Monday, October 8, 2012

COMFREY/ COMFREY SALVE

I have always had an herb garden.  Culinary herbs that flavor the bounty from the garden.   Sage, thyme, oregano, tarragon, savory, dill......... Fresh scented, aromatic herbs to tuck in between the linens,............... lemon balm, mint, lavender,..... or make a tea to calm or rejuvenate you,........... but my favorite herbs are the medicinal ones that can cure a headache, draw the infection from a wound, and allow you better, over-all health.  This will be the year I begin my certification to become a Master Herbalist.  Something I have always wanted to do, but I  threw all my energy into producing acres of vegetables and living a sustainable life that took up all my time and effort so I never accomplished my desire to become a herbalist.   Everything and everyone has a season.  It is my season now to slow down a bit,  paint more , wander more, create more, breath deeper, enjoy the late summer of my life.  Yes I will still garden, I am rooted in the soil, but it will be a smaller garden only two or three acres.

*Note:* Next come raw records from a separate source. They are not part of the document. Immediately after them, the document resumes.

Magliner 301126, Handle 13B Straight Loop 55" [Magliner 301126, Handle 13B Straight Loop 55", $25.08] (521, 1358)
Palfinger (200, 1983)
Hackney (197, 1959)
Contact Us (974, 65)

Comfrey is one of my favorite herbs.
Every house needs comfrey at the door.  Knitbone as it was referred to in Culpepper's time is an herb that we can't live without here at the farm.  We use it for wounds, bruises, cracked hands and feet, and to sooth an itchy rash.  We feed it to chickens and rabbits in small helpings. 

HERE ARE A FEW OF OUR EXPERIENCES USING COMFREY:   Years ago when we first bought the farm  moving my comfrey to our new home was the first priority.  Being a farmer's daughter and spending all day under the sun year after year, and now year after year growing vegetables has taken it's toll on my skin.  I had a particularly large, deep, pre-cancer dug out of the front of  my cheek.  The doctor informed me that I would have a big hole in my face.  I let it scab up a day or two and then applied comfrey salve and covered it with a band aid for a couple of weeks, applying salve and changing the bandage  daily.  At my next visit 6 months later to have more from a different area removed the doctor was AMAZED that no scaring had occurred and asked what I had done to prevent it.   Just said, " hummmmmm", and semi-rolled his eyes when I told him what I had used----- some home-made comfrey salve.  I have even cleared up small patches of the pre cancer sores using just the salve.--------DISCLAIMER-------I am not giving out medical advice, please contact your physician for any medical attention.

My oldest daughter gashed her leg wide open on a nail.  It was a 4 or 5 inch long 1/2 deep cut.  I know, I know , it was something that we should of had stitched up, but we cleaned it well and applied comfrey salve and butterfly taped it together the best we could.  Kept a clean dressing and salve on for a couple of weeks.  She doesn't even have a scar.

Glen,  the boys and I were building a green house onto the front of the barn.  Glen is a big, strong, burly man and was  on a ladder, holding a roofing beam on his shoulder, wrapping his left arm around the beam to keep it in place and then hammering the nails in with his right hand.  Needless to say the awkwardness of the angle caused him to miss swing and hit his finger.  The force of the blow blew  the end of his finger off , (it looked like the back of a pop-can that had been shot, how it splits in several places and rolls back) it split his nail clear down past the cuticle length-wise in 3 places.  It was not a pretty sight.  I got down off my ladder and ran to the comfrey patch.  Grabbed a large handful of comfrey and chewed it up and  carefully placed it on his finger.  Then I wrapped it in gauze and tape.  We placed chewed comfrey on several times  a day for 3 or 4 days then switched to the comfrey salve I make.


Usually when extensive damage is done to a fingernail, the nail does not grow back in normally.  Can you tell which finger was smashed?


comfrey in bloom

Now is a good time to plant comfrey.  If getting some from a friend or neighbor, cut the leaves off at soil level.  Harvest the leaves by bundling and hanging up to dry.  Dig out the entire root ball and shake off the excess soil.  Carefully divide the roots.  Plant each root separately.  I usually divide in the early spring, but fall plantings generally take hold and grow well.  Don't wait to long, you want the root to establish itself before winter.